Hari itu, 26 April 1997. Tak banyak yang masih tersisa dari ekspedisi Kopassus kali ini. Tim Indonesia yang beranggotakan 45 orang, satu per satu mulai berguguran. Menjelang 50 meter mencapai puncak, hanya tiga orang yang masih bertahan.

Suhu menunjukkan angka -45 derajat celcius. Karena kurangnya oksigen, aktivitas apapun menjadi sulit. Lettu Misirin gelap mata. Ia pingsan di tengah tumpukan salju, padahal puncak dunia tinggal selemparan batu lagi. Dari belakangnya, Sertu Asmujiono berlari terengah-engah dan melewati Misirin yang terkapar lemah.

Dengan gagah, ditancapkannya sang merah putih untuk pertama kali di dataran tertinggi di muka bumi itu. Kemudian untuk merayakan kemenangan, serta merta ia melepaskan masker oksigen yang dikenakan.

Tak lupa baret merah kebanggan Kopassus disematkan di kepala. “Saya merasakan kebesaran Tuhan saat mencapai puncak. Saya tidak bisa mengucap apapun kecuali Allahu Akbar,” kata Asmujiono.

Kini, ia telah berpangkat Serka. Sepuluh tahun sudah berlalu sejak saat itu.

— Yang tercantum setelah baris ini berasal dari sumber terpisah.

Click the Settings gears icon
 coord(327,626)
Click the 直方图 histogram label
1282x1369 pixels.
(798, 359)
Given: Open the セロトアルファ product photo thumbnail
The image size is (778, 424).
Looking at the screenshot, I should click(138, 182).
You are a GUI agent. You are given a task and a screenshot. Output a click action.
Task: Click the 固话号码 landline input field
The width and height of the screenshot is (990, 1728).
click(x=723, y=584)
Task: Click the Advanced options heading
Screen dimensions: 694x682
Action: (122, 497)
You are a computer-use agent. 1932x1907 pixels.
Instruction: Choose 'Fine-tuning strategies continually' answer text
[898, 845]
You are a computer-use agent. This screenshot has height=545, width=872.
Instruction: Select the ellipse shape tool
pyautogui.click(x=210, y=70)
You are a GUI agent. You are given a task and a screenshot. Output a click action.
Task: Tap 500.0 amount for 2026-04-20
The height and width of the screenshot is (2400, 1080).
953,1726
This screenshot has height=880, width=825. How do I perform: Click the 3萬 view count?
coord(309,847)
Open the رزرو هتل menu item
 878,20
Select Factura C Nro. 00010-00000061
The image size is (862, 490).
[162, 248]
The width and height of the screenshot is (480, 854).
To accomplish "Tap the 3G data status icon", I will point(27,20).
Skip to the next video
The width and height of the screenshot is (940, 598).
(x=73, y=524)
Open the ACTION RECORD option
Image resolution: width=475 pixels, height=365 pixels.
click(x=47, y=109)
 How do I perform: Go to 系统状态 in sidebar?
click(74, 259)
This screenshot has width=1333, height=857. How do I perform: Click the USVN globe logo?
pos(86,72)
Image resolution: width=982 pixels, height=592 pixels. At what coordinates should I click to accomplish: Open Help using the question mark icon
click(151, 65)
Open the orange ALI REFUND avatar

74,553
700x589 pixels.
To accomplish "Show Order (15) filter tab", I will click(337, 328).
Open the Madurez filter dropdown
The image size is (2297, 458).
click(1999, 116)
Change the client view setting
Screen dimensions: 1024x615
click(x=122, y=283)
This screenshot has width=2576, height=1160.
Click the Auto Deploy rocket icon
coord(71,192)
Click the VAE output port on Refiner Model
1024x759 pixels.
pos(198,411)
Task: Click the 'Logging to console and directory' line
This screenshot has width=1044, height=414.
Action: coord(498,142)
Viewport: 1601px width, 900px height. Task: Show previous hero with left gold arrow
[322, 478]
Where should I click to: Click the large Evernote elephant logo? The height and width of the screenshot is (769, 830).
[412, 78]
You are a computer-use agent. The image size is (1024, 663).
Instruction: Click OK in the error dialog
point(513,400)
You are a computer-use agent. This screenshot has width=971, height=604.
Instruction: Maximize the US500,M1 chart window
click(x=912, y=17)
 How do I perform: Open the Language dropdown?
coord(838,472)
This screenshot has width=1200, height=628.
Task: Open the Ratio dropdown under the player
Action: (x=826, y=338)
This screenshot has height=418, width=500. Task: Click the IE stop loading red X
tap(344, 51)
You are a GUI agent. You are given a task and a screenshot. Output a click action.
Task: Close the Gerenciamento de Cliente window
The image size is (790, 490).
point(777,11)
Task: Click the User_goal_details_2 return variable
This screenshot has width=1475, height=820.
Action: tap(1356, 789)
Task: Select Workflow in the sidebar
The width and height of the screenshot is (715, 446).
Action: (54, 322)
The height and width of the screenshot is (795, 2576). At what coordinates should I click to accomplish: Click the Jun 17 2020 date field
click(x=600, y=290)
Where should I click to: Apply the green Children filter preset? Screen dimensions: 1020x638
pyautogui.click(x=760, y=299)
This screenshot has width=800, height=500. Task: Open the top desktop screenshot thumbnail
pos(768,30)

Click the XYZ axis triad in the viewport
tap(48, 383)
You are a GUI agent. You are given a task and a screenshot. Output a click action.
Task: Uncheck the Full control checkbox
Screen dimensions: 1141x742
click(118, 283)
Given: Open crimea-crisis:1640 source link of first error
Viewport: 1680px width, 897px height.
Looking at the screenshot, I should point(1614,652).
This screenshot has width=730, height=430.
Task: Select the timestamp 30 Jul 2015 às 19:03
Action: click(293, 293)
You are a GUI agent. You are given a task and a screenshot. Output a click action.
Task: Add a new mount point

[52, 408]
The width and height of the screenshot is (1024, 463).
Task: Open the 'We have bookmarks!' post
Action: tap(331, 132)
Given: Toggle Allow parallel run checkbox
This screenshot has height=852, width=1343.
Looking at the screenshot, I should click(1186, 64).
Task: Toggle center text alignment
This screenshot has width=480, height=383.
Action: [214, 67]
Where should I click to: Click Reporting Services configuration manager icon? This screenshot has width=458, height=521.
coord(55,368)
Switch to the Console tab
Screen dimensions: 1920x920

Namun pengalaman ini takkan dilupakannya seumur hidup. Asmujiono tidak mengerti, kekuatan apa yang merasukinya hingga mampu berlari menuju Puncak Everest. “Padahal jangankan berlari, berjalan satu langkah saja, membutuhkan dua sampai tiga napas,” ujarnya.

“Banyak yang menyangsikan keberhasilan tim Indonesia. Karena itu, saya membuka masker,” kata pria kurus ini. Padahal menurutnya, jangankan membuka masker. Jika kita membuka kacamata, hanya hitungan menit mata akan buta karena pantulan ultraviolet yang sangat tajam.

Namun Asmujiono tetap sehat dan bisa mengenangnya hingga kini. Dalam pembukaan Pekan Olahraga TNI AD (PORAD) V minggu lalu, ia diberi kehormatan untuk mengibarkan berdera PORAD.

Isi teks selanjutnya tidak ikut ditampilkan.